先ほどまではガヤガヤと騒がしかった室内が、しわぶき一つない静けさに包まれた。
「諸君」
皆が跪いたところで、もう一人の老人が静かに口を開く。
その老人は、白髪をオールバックにまとめて、長髪を背中に垂らし、髭はスティーブンより長い。
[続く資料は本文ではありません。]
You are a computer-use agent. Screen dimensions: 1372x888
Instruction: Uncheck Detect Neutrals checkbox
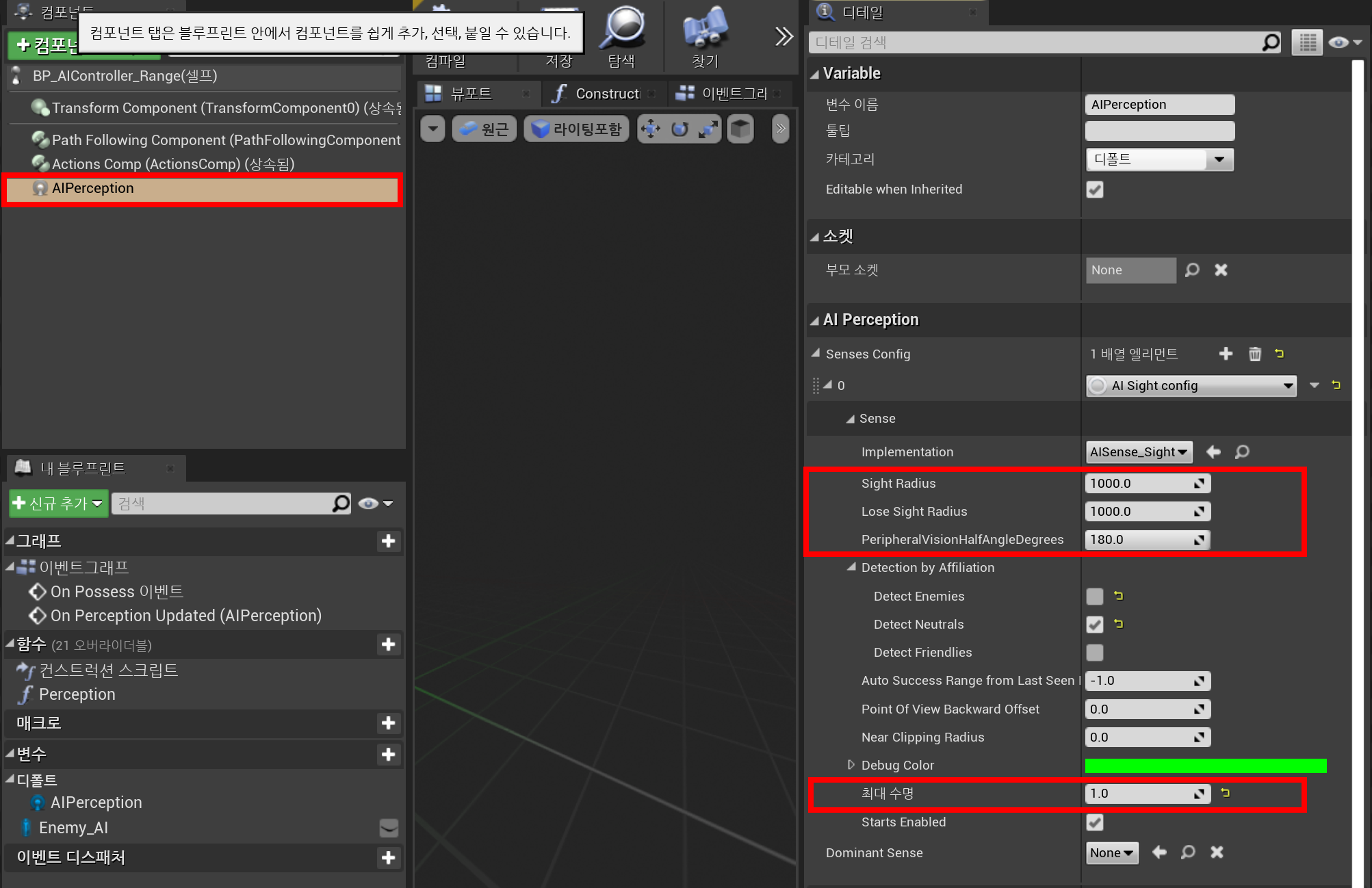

そしてその衣装は、白い法衣のようなワンピースに、黒緑の袖付きマント。所々にある金の衣装が、悪趣味にも思える豪華さを引き立てていた。
「よく集まってくれた、諸君」
重苦しい声。年齢的には六十過ぎだろうか、それくらいにしか見えないのに、声だけを聞くとスティーブンやグスタフさんよりも大分歳をとっている。
「余が、ディオン・バラデュール・エッセンである」
不健康そうな目。それに張りのない皮膚が、より深い皺を作り老けて見せている。
しかし背筋の伸びたその力強い姿勢からは、年齢以上に若々しい雰囲気がしていた。
「伝わっていると思うが、この度諸君らに集まってもらったのは、他でもない。勇者召喚に伴うものじゃ」
ざわりと声が上がる。皆もう知っているはずなのに、改めて言われれば少しは驚きがあるのだろうか。
それからエッセン王は、横にいる老執事に目を向ける。
その仕草に小さく返事を返した老執事は、立ち上がり、僕らを見下ろす。
王の担当はここまでで終わり。代わりにと、老執事が口を開いた。
「明日、勇者は召喚される。その時には、この城を皆様で華やがしていただきたい。年の頃は十代。そして、男性。同年代の皆様らがいれば、勇者にも心すこやかに過ごしてもらえるだろう」
老執事が、懐から何かの丸めた紙を引き出す。それを開くと、また言葉を継いだ。
「皆様には明日の案内をさせていただく。召喚は、明朝正午。そのときにはまたこちらの部屋に集まっていただき、召喚陣まで移動し勇者を迎える手はずとする」
睥睨する目つきは鋭く、およそ客人にするものではない。だが、それでも彼の立場からするとここにいる人間は全員目下なのだろう。
「王城より、担当する使用人が各家に一人派遣される。細かな生活については、彼女らに聞くこと。以上」
老執事が王を向く。王は満足げに頷くと、もう一言だけ、と重々しく口を開く。
「計らえ」
僕には理解できないが、それは一応命令だったらしい。使用人達が頭を下げ、衛兵たちが、ザとわずかに足を鳴らす。
そしてその言葉を最後に、王が退室していく。付き従う老執事はもう一度頭を下げて、王に従って去っていった。